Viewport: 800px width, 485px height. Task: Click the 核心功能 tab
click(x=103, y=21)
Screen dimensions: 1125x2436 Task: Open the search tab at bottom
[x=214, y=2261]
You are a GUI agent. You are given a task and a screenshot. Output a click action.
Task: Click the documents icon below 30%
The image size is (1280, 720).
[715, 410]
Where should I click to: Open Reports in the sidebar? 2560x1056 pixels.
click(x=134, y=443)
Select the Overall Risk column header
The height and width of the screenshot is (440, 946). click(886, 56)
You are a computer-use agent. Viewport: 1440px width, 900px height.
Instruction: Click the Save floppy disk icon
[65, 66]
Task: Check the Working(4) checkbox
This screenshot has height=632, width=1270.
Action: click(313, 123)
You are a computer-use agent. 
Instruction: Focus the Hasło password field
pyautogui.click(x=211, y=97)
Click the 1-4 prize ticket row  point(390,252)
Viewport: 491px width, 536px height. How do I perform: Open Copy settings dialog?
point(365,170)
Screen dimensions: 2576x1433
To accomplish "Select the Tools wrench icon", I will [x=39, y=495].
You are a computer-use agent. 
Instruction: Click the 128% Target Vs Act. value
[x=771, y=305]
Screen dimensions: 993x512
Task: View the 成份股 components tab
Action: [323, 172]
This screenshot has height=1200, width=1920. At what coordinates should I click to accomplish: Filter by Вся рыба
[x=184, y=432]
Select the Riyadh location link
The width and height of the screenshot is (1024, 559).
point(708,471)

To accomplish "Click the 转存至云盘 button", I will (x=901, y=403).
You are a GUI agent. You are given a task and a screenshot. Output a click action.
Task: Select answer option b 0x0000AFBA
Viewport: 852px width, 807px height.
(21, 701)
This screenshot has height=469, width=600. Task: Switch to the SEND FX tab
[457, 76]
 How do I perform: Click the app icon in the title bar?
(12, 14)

* _Exercise description_:
Exactly the lines from the one with "Task: Select answer option b 0x0000AFBA" through the final line of the entries are to be returned, both ends included.

* _Expected output_:
Task: Select answer option b 0x0000AFBA
Viewport: 852px width, 807px height.
(21, 701)
This screenshot has height=469, width=600. Task: Switch to the SEND FX tab
[457, 76]
 How do I perform: Click the app icon in the title bar?
(12, 14)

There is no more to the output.